Now, after a second world war, we must hope for another change. A change from a belief in external power to a belief in inner strength, or from material power to spiritual strength. That means in practice that leading ourselves stands before and above leading others.

One common way to leadership, or the usual way of gaining influence is organization of others in a movement. But we are wondering now whether this is the best way.

Every movement calls for a counter movement. The result is group stands against group, mass against mass, more and more against more and more. A new imperialism against an old one. So we wonder how far we are from the next war, probably the last of all wars, ending with the final destruction of civilization and culture if not of the human race.

So after the liquidation of one kind of dictatorship let us watch out for another one. After the liquidation of one totalitarianism let us not fall for another one. And we won’t as long as we believe that the development of mankind depends on the development of the individual. (Here I am not speaking for individualization but individualism, which is personal freedom. And by freedom I mean not being free from something but for something).

Those who need an organization of followers for power’s sake are not leaders. Their influence runs as long only as their organization runs. But those who are able to lead themselves to the highest individual development, see the great teachers from Socrates to Einstein, they have lasting influence, independent of organization.

I think it was the Maya Indians who understood that he was the leader who did not want to lead. And I think it is Chinese as well as Plato’s philosophy to consider him the leader who has the highest culture.

If we realize further that external power, in a vicious circle, depends on and aims at possession (in the worst case possession of human beings). If we realize also that inner strength depends only on our own ability and aims at creation and production, then we will understand why the example given in important work is the strongest means of influence, and therefore of education; let us think again of Socrates and other great teachers. Then we will understand why the example, which is only indirect personal influence, is stronger and more lasting than both organization and command. And let us not forget the anonymous great—the good mother, the good craftsman.

If organized power is related to possessiveness, and personal strength demonstrated by creativeness, then it seems worthwhile to distinguish possessive teaching and learning from creative, productive education.

Possessive students I call those who are satisfied with filling the memory with information. The worse are those feeding their pride with grades. Whitehead says: "A merely well informed man is the most useless bore on God’s earth."

The possessive teacher considers his knowledge as his material. He is inclined to have his students study the same things and in the same way as he had to do when he was a student.

To creative, productive education, the individual is the educational material. Here the aim is alike for both student and teacher, namely to discover and to develop ability as well as to discover and develop human relationship.

To educate is to adjust the individual as a whole to community and society as a whole.

If this definition is comprehensive then sound education is neither measured nor accomplished by academic standards.

I do not expect, nor do I consider it necessary, that everybody agrees with my generalizations. I am aware that I haven’t said so far anything specific about our institution here.

As I believe that only continuous revision of our ideas will keep us alive, I have tried only to think over a few basic questions which I consider decisive for our task here.

If we can avoid confusion between means and ends then it doesn’t matter whether others consider us radical or modern or even reactionary.

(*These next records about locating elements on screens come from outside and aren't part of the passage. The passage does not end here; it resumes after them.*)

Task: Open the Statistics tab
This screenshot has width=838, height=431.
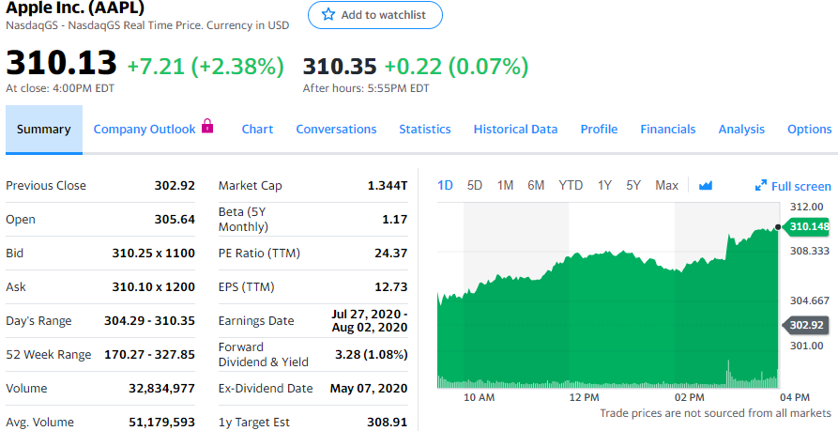Action: 424,130
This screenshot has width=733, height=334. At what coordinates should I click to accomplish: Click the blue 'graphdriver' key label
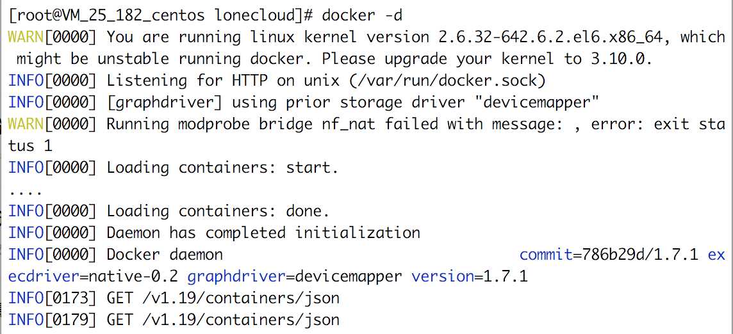click(236, 276)
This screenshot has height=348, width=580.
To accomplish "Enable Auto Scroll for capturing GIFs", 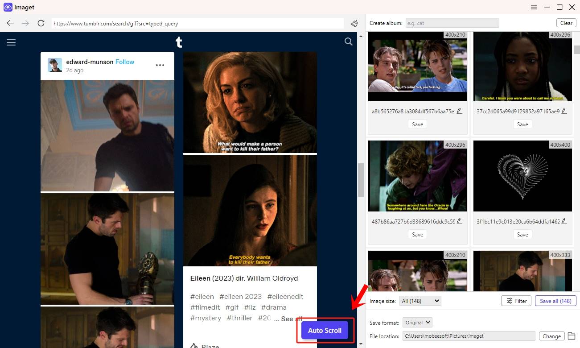I will point(325,330).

Then we can bear it that first our friends and now our enemies call us progressive. Nor is it of first importance how we ourselves call B M C, an educational community or a liberal arts college.

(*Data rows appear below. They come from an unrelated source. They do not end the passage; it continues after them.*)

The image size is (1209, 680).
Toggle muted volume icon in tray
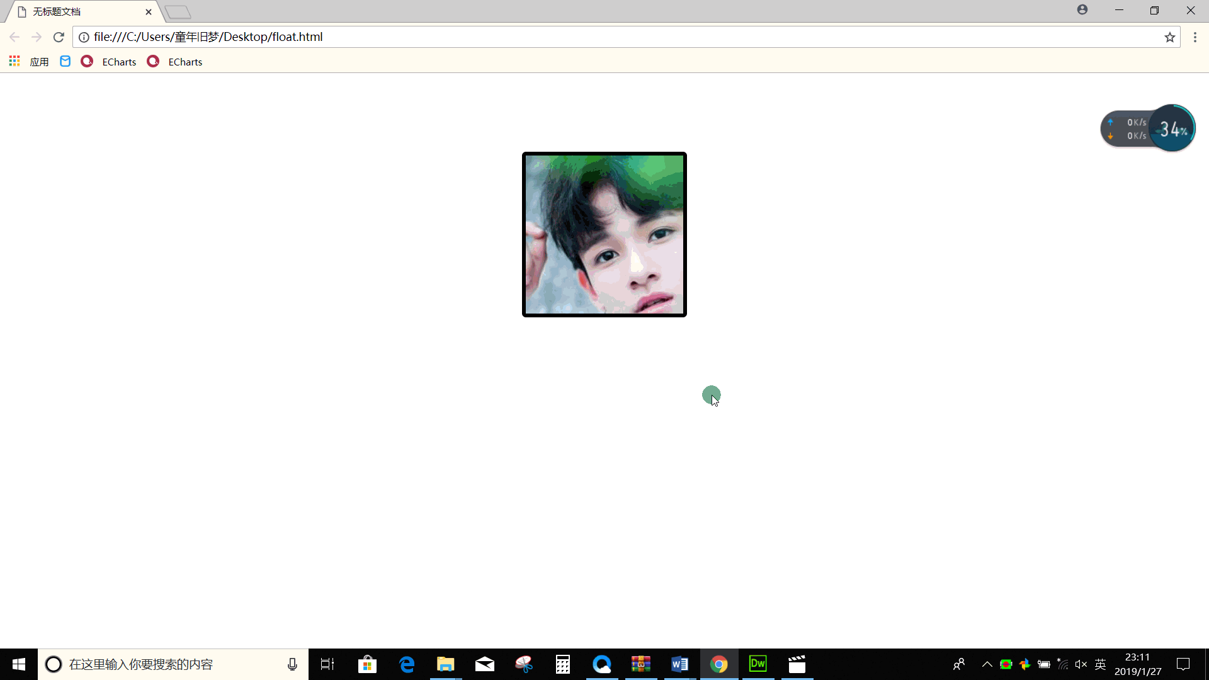(x=1081, y=664)
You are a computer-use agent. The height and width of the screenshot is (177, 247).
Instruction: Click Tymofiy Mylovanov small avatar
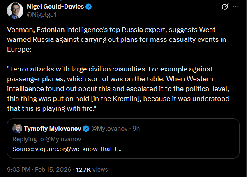[x=17, y=129]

So I repeat the definition I gave before: to educate is to adjust the individual as a whole to community and society as a whole. And I believe this can be accepted by the radical as well as by the conservative.

If we can realize or embody such understanding of education then we may arrive at a democratic education where different opinions and different developments are accepted and expected.

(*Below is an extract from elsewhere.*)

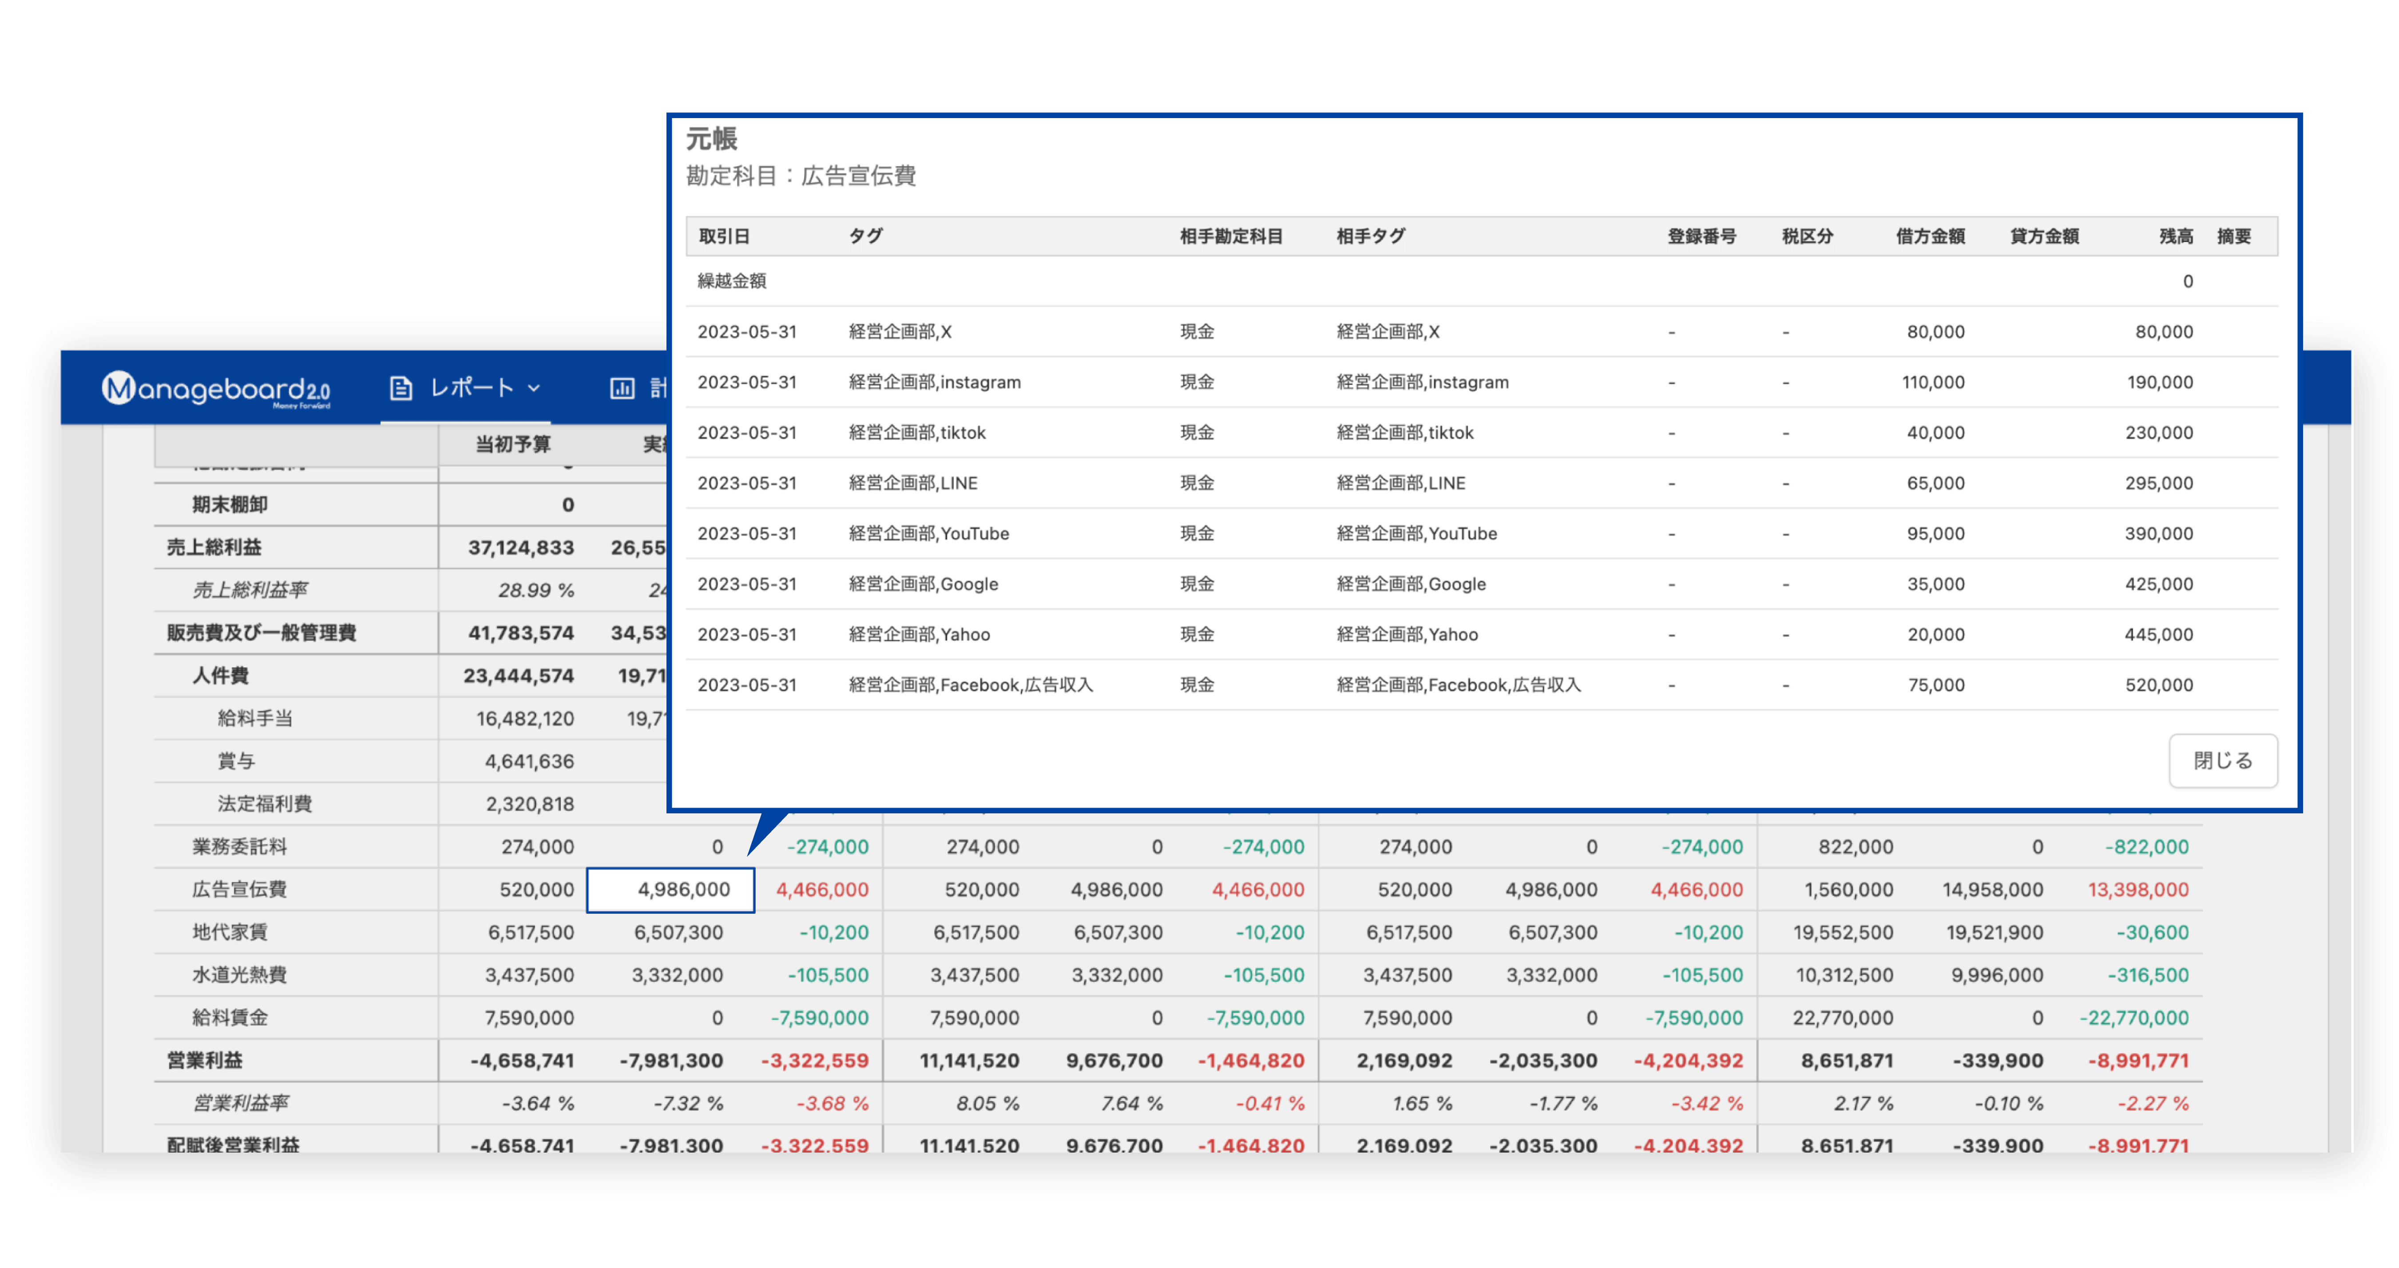Click the 当初予算 column header
Viewport: 2399px width, 1268px height.
512,444
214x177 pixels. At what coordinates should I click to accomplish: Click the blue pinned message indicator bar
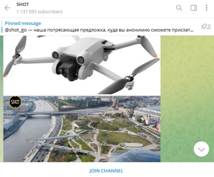(2, 27)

Where common responsibility will result in productive living and working together; where everybody leads himself before he leads others; where we aim at behavior and culture as well as at knowledge.

Sam Brown, our latest graduate said once something like this: Not everybody is a genius. But at B M C everybody can be important. I should like to extend this remark as an invitation to everybody here. If everybody here does his best then we can expect that our whole College will be important.